__SET PROBLEM__: Could you give back, unchanged, the lines of the entries below, from the line containing "Click the Fixed" through the last line of the entries?

[START ENTRIES SHOWN]

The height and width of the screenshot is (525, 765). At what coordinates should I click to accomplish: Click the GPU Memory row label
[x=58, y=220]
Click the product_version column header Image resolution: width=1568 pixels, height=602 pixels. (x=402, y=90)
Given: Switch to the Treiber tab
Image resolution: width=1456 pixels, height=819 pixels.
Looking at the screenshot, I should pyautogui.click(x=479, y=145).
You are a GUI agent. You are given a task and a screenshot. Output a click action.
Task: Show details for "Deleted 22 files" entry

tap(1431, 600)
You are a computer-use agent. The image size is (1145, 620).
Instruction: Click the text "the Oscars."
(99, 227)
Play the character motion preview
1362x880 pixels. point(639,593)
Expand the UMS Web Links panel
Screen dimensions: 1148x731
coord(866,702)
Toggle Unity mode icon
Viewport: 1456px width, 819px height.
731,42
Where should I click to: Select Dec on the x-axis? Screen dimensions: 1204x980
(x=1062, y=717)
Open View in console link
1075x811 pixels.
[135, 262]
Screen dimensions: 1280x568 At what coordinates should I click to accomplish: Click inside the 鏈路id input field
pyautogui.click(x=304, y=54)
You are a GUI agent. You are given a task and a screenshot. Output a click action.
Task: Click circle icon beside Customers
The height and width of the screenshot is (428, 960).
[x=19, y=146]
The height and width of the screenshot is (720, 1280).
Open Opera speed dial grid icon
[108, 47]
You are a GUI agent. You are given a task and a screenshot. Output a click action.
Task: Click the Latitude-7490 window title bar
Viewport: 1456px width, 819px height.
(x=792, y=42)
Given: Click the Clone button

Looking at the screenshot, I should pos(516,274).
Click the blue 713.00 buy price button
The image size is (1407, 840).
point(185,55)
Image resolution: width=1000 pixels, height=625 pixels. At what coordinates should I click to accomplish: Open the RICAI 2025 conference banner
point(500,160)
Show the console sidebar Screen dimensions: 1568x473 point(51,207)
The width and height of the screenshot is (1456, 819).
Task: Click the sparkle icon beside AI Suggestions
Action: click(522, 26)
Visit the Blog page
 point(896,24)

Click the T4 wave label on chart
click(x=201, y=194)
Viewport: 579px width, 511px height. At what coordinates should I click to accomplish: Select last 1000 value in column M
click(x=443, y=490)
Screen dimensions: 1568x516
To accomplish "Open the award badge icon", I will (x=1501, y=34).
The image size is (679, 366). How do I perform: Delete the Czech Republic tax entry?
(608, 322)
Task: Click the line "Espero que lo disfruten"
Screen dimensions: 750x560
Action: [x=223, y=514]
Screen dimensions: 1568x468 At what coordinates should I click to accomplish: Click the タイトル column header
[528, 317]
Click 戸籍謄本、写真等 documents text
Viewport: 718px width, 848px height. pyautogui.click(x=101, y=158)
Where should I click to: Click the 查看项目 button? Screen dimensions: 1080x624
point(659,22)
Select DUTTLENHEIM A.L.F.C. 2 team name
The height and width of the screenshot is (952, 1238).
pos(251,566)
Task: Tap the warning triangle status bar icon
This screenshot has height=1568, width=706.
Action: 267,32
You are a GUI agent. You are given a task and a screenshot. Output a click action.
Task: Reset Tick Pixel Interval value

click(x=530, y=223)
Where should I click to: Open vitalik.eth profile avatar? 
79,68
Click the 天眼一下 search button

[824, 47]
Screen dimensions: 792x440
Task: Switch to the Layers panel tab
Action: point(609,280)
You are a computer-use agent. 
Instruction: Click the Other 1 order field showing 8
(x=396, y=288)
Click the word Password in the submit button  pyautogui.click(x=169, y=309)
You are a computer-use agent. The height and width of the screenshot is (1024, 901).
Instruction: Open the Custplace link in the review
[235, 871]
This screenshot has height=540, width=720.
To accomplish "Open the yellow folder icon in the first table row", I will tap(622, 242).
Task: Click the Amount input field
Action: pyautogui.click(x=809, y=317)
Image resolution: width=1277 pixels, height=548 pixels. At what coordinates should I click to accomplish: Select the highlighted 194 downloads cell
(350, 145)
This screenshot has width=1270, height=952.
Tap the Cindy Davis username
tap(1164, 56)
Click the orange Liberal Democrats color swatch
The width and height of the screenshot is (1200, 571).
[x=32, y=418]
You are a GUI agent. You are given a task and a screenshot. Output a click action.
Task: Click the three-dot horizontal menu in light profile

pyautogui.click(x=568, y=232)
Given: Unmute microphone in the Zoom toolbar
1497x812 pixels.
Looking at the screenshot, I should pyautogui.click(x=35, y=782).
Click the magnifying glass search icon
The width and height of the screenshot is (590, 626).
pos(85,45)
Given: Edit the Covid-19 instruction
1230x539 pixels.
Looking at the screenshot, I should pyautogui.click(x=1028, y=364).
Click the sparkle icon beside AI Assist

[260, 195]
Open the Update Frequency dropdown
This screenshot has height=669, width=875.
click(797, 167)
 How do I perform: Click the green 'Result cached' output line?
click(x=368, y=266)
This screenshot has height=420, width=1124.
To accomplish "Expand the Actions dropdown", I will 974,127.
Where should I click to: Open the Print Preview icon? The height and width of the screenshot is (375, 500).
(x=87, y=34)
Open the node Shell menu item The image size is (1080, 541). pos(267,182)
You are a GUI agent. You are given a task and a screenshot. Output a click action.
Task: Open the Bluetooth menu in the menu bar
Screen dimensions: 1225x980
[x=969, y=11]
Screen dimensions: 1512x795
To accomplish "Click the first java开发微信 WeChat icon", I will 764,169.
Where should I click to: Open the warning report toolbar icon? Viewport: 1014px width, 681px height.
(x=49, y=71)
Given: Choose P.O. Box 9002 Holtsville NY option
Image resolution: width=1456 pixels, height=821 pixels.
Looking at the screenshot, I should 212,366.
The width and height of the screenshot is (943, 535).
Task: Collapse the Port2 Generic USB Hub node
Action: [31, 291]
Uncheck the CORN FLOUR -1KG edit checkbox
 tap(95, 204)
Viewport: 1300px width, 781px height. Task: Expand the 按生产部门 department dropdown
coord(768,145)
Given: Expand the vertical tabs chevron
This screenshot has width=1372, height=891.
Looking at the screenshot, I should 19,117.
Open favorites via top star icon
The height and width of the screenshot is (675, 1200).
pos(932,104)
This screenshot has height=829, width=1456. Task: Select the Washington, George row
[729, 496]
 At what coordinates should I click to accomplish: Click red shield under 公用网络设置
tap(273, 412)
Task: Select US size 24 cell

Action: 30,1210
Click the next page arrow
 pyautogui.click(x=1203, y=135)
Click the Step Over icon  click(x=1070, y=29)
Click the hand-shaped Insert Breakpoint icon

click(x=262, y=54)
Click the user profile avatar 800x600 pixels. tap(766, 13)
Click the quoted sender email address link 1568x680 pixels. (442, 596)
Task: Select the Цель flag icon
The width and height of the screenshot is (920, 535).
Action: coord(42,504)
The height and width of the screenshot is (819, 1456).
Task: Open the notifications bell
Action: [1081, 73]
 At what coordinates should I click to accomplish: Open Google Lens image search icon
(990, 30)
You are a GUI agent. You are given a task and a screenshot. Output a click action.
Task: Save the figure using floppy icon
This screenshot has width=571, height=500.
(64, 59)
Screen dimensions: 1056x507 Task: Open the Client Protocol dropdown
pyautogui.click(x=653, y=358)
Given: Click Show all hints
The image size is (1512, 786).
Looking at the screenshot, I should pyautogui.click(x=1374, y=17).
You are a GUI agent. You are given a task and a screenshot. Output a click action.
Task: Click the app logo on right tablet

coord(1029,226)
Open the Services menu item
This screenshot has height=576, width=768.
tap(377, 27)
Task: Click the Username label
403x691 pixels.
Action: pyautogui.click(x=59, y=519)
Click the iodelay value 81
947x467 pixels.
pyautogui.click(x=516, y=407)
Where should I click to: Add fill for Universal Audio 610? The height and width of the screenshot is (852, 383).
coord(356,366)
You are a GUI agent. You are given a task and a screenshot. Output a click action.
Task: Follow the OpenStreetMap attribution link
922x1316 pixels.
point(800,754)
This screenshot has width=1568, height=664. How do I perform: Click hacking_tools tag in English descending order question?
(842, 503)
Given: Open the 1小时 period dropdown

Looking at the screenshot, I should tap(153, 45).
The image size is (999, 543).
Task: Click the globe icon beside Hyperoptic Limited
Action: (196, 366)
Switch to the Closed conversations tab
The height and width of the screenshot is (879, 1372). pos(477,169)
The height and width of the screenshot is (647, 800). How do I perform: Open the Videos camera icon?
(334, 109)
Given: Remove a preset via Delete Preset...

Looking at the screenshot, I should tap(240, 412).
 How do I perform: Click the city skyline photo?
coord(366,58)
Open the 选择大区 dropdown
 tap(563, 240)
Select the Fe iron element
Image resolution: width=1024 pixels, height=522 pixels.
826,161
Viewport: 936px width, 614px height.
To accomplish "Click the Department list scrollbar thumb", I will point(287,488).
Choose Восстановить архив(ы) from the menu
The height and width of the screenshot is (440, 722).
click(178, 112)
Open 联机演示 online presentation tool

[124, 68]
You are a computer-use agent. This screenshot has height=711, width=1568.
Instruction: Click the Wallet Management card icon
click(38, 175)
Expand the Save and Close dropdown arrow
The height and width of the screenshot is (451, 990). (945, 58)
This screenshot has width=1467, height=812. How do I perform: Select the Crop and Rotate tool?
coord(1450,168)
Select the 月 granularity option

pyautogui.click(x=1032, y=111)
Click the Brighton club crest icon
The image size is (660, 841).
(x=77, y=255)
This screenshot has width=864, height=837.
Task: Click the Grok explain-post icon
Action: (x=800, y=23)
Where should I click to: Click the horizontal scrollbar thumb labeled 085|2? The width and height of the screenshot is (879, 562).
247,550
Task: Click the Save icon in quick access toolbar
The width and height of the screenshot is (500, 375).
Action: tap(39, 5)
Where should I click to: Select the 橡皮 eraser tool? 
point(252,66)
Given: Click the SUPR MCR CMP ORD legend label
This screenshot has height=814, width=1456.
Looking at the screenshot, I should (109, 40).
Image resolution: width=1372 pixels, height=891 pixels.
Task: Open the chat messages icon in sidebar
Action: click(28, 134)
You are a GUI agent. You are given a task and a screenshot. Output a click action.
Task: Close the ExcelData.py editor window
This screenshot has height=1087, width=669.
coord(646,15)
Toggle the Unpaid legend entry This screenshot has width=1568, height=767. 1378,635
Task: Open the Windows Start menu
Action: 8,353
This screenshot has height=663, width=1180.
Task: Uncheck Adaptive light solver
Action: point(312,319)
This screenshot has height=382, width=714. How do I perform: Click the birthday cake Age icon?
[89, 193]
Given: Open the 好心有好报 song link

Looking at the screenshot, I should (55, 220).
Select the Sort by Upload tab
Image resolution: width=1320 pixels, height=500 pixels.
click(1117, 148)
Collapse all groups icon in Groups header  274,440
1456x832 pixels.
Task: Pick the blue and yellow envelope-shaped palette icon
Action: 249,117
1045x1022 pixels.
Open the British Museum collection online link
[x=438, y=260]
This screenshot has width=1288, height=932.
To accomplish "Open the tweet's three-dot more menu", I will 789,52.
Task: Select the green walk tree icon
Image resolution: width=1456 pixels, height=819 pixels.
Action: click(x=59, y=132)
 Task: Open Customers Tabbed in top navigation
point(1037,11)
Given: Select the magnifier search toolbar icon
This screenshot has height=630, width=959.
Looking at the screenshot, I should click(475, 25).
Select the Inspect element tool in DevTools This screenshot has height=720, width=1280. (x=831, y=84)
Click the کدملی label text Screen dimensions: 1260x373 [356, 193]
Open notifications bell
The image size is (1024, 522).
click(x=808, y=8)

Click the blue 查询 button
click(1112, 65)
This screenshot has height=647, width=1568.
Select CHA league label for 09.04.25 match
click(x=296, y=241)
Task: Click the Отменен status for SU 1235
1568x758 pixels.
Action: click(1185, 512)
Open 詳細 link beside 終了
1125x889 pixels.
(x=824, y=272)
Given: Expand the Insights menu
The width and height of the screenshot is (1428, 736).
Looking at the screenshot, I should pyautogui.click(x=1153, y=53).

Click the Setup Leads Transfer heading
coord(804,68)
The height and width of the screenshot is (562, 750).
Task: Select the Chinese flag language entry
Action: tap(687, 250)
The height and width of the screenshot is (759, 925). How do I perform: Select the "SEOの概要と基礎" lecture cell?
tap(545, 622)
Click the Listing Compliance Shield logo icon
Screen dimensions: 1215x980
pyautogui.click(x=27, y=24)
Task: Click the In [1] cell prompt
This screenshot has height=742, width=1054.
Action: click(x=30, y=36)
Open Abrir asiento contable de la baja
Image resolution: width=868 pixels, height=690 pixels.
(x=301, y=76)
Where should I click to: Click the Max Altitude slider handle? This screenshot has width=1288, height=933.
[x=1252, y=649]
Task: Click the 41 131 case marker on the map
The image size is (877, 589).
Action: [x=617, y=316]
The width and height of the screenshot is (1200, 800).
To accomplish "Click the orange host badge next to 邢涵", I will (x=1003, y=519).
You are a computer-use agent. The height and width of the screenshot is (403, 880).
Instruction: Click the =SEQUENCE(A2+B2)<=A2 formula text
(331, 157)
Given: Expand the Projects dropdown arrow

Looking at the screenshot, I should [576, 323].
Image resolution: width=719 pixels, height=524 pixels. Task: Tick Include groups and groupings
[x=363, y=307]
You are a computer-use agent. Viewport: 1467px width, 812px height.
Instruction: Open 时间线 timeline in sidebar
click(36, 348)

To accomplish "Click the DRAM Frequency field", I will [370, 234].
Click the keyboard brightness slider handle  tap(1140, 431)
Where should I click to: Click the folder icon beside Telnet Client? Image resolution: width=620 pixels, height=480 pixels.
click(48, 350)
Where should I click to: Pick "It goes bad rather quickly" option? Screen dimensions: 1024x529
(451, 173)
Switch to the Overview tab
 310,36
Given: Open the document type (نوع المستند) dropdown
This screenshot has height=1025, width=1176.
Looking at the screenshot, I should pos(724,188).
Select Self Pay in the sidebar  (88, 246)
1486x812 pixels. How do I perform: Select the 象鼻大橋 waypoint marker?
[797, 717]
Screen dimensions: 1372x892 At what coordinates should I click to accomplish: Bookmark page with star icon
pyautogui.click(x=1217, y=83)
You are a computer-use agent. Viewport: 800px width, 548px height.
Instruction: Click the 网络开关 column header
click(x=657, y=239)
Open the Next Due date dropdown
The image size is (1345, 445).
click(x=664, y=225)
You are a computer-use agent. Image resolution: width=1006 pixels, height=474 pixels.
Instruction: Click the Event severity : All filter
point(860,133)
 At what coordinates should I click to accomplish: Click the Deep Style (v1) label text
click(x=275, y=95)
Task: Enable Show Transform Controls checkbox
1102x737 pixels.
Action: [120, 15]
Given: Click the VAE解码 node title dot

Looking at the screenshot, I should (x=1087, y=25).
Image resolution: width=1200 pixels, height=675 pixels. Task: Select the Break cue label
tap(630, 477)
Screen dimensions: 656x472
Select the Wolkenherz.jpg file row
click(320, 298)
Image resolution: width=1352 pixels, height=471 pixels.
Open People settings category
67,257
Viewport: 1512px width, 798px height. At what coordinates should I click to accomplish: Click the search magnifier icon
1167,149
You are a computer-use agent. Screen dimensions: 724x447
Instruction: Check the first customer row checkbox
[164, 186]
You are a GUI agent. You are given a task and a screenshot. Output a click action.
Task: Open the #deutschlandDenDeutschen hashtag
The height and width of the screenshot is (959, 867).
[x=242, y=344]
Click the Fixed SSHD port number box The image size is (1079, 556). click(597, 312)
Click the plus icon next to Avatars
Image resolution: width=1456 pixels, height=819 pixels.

[END ENTRIES SHOWN]

__FINISHED TASK__:
Click the Fixed SSHD port number box The image size is (1079, 556). click(597, 312)
Click the plus icon next to Avatars
Image resolution: width=1456 pixels, height=819 pixels.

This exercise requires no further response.